According to the Dunn's approach (as SPSS carries it out) the test statistic is simply the difference in the mean values of the two samples (variables) being compared, that difference after the values were turned into ranks within cases. (It is the ranks left from Friedman's test computations, that is, ranking of the $k$ [k=3 in our example data] values within each case, with mean rank assignment for ties.) St. error of the statistic is $\sqrt{k(k+1)/(6n)}$. It divides the test statistic to yield standardized statistic $Z$ which is plugged in st. normal distribution to give the (Bonferroni yet uncorrected) 2-sided significance.

This comparison test looks very conservative. It failed to praise the pair V1-V2 as significant: Z=1.838, p=.066 despite that the omnibus Friedman is strongly significant: p=.002. In contrast, Sign test for pair V1-V2 (it will be the same irrespective whether you perform it on the raw values or on the ranks left from Friedman) has Z=3.575, p=.0004.

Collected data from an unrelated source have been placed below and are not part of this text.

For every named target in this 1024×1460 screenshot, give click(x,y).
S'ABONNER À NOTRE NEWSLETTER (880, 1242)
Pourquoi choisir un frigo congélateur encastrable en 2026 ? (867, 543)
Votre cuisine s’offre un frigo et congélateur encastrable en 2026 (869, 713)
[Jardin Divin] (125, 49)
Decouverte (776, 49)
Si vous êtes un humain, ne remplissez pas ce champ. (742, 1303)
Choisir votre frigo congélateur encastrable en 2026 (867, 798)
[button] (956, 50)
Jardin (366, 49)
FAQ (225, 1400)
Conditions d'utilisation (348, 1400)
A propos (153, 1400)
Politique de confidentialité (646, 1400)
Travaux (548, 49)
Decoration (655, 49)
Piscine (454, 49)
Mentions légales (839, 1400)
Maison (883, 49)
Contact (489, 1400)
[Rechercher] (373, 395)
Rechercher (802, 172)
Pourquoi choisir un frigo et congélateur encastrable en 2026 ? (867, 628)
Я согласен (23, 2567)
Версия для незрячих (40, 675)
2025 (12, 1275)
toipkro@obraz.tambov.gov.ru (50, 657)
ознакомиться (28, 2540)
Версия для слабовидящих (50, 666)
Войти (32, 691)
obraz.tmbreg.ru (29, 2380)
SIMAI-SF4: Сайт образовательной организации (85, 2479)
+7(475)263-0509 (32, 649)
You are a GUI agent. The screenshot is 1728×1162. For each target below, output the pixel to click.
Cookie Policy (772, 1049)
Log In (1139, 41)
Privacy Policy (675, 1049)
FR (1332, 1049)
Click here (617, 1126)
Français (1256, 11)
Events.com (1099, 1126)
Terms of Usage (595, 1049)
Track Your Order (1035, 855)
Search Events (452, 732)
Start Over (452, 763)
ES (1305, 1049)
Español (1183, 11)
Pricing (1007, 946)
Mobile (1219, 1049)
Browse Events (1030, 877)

One reason the SPSS "Dunn's approach" is quite conservative is its st. error formula accounting for all the $k$, not 2, variables.

Another reason why it is so less powerful than the Sign test is that it bases itself on all the $n$ cases, including those with ties, while Sign test discards cases with ties; and there is many cases with ties in our data. The problem of power in conjunction with treatment of ties in tests such as Sign was observed, for example in this Q/A.

I took V1 and V2 and, for cases with ties, untied them in a random fashion (by adding negative or positive noise), and computed Sign test (now based on all $n$ cases of course). 500 such trials gave me mean Z=1.927, which is now far from Z=3.575 and much closer on the road of conservatism towards the observed Dunn's Z=1.838.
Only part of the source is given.